I'm getting a list of inputs from the user of supposely valid perl regexp values. Examples could be:
\b[Bb]anana\b
\s*Apples[BANANA]\s
Is there a safe way to validate these strings?
CodePudding user response:
First, consider how much you want to let users do with a pattern. A Perl regex can run arbitrary code.
But, to validate that you can use a string as a pattern without it causing a fatal error, you can use the qr//
operator to compile the string and return the regex. If there's a problem, the qr
gives you a fatal error that you can catch with eval
:
my $pattern = eval { qr/$input/ };
If you get back undef
, the pattern was not valid. And, despite the comments in the question, there are infinite ways to make invalid patterns. I know because I type them in by hand all the time and I haven't run out of ways to mess up :)
This does not apply the pattern to a string, but you can use $pattern
to make the match:
if( $pattern ) {
$target =~ $pattern; # or $target =~ m/$pattern/
}
CodePudding user response:
Well, validating a regular expression requires knowledge of the kind of inputs you are expecting. There's a direct relationship between the regexp operators and the sets of strings that are accepted by the automaton.
The problem here is that normally the set of strings is not well known or is badly specified, for example:
The essential set of operators in regex are the basic language character set (which provides the symbols to operate on) and the operators that make things complex: this are the alternative |
(select one alternative or the other), concatenation (there's no symbol for this, as two regexps are just put together to mean the set of strings comming from one set, and followed by a string, this time coming from the second set) and closure, symbolized by a *
(this last meaning allowing any repetition ---including none--- of strings comming from the previous set).
Absolutely all regular expressions can be handled as a (mostly, more complicated) expression that employs only these three operators and no more. For example, the
operator can be handled by repeating the regexp it is applied to, and adding the *
to the second instance (surrounding by parenthesis to group it all) The ?

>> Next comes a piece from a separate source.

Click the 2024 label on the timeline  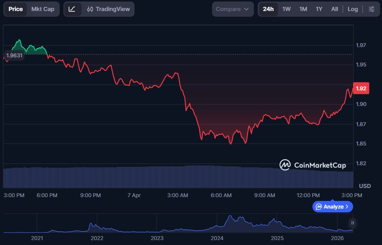[217, 238]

optional suffix can be handled by the follwing rule (regexp)? == (regexp|)
(the alternative of using it or not)
- The
|
means an alternative... you provide two sets of strings and the result set is the union of boths sets. This means that a string will be accepted if it belongs to one or any of the sets. - The catenation means the set is constructing by evaluating the cartesian product of both sets. You need to make pairs of strings, taking one from the first set and the second from the other set, and all the possible sets are formed this way.

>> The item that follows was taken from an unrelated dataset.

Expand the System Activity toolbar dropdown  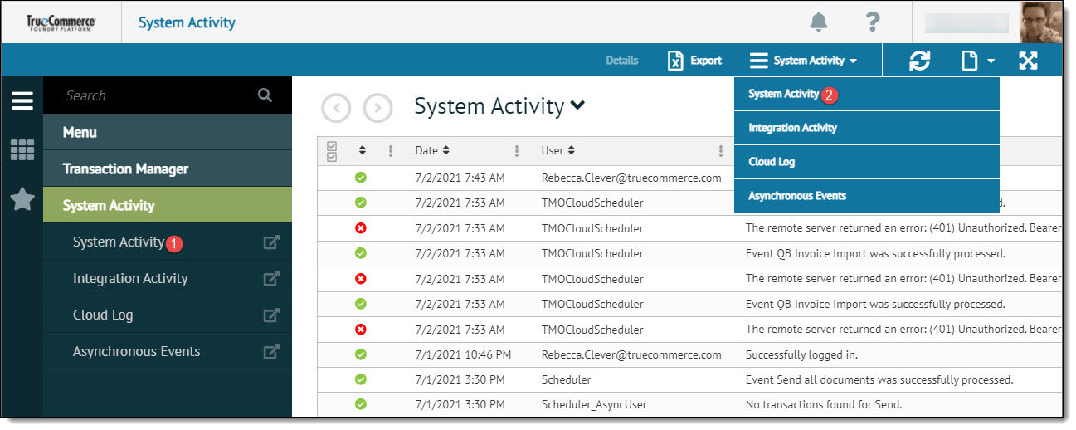[803, 61]
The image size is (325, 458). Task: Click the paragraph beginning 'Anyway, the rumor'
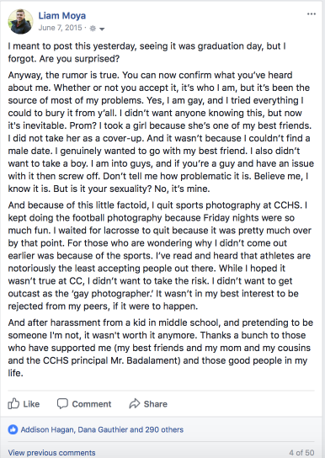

- The closure implies building a string as a sequence of (possibly zero) instances from the same set.... this means that you can concatenate any instances from the set is it applied.

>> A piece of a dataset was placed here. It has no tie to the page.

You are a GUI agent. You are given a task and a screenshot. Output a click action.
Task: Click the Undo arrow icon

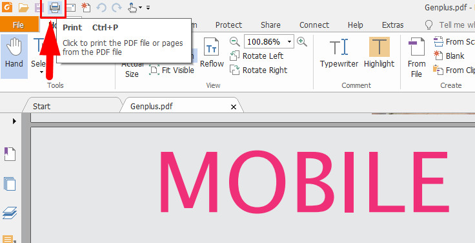(101, 8)
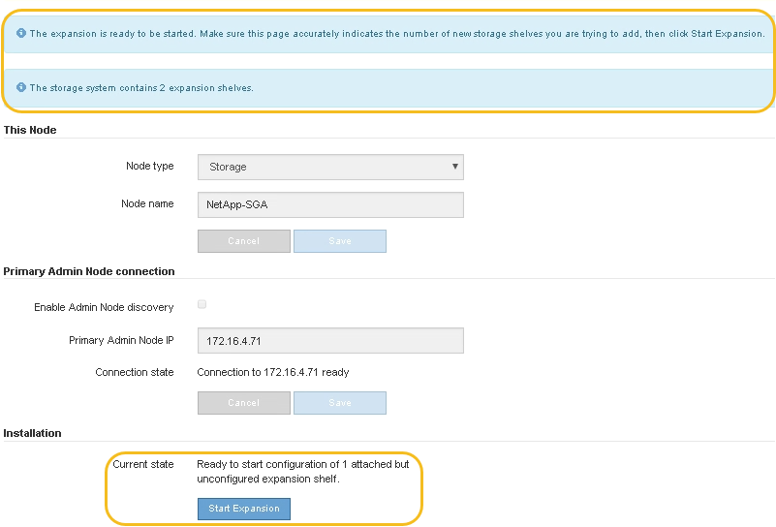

This set of rules will give you the complete set of strings that make your regular expression. This can coincide (or not) to which you have in mind... but if what you have in mind is poorly defined, so it will be your regular expression.
So, as a conclussion, you are asking for a general procedure to test your own mind and how do you design your regular expressions. There's a theorem (called the Pumping theorem) that is used in the demonstration of the equivalence of regular expressions and finite state automata. This is a very important achievement, because it allows you to use regular expressions for efficient single pass, string recognition. If you dig on this, you will find that is possible to write a tool that, from a regular expression can build systematically the full set of strings that will be accepted by some regexp. This has a problem although, is that many of those regexp create infinite sets of strings, and this means the algorithm is not going to finish in a finite time.
As a final comment I can tell you that this makes regular expressions a very powerfull tool to select a string. You can detect with regular expressions complex things like being a string of digits that make a number that is multiple of 23 in it's decimal form, for example, or to validate the number of a credit card for transcription errors.